Earlier this year, UK government owned British Nuclear Fuels Ltd (BNFL) admitted safety data for a similar MOX shipment to Japan in 1999 was falsified. The company is negotiating the return of the shipment to the UK and has paid the Japanese government $US60 million in compensation.

Japanese military boats escort the British Nuclear Fuels ship carrying the MOX fuel into Fukushima harbor last year. (Photo by Jorge Punzi, courtesy Greenpeace) Barnaby cites statistical analysis of the Belgian MOX fuel by Dr Edwin Lyman, scientific director for Nuclear Control Institute, as showing indications of possible data manipulation. The Washington, DC based Nuclear Control Institute is an independent research and advocacy center specializing in problems of nuclear proliferation.

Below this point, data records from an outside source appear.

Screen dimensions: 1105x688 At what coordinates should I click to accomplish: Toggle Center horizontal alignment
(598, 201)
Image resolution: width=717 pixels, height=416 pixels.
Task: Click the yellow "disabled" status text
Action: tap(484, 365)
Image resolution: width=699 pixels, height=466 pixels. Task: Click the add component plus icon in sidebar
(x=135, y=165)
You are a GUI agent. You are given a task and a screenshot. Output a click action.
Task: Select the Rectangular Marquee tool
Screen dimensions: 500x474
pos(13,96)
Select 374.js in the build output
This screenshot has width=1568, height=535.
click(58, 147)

"This is an issue of fundamental nuclear safety," said Shaun Burnie, Greenpeace International nuclear campaigner and co-author of the report.

"Tokyo Electric and the Japanese government have so far complacently accepted the assurances of the European plutonium industry that they can be relied upon to tell the truth. Their investigations so far have been pathetic.

"It’s as if they are looking into the quality and safety of ‘hello kitty’ dolls, rather than hundreds of kilograms of plutonium which could lead to a nuclear disaster.

"The Japanese authorities appear to have learnt nothing from recent nuclear accidents in Japan, and it will be the people of Fukushima and the rest of Japan who will pay the terrible consequences. Whether it is BNFL, Belgonucleaire or Cogema, they have demonstrated over the years that they cannot be trusted."

In August, nearly 1,000 Japanese citizens and non-governmental offices, including Greenpeace Japan and Citizens Nuclear Information Center, launched a court action seeking an injunction against TEPCO to prevent the loading of the plutonium MOX fuel produced by Belgonucleaire.

Three judges in the Fukushima District court, north of Tokyo, will hear evidence of the MOX production standards at Belgonucleaire, in Dessel, Belgium, where 32 assemblies of plutonium fuel were manufactured and subsequently shipped to Japan in 1999.

Before making a decision on the plaintiffs' case, the Fukushima Court has agreed to hold one further hearing in late January when additional evidence will be submitted.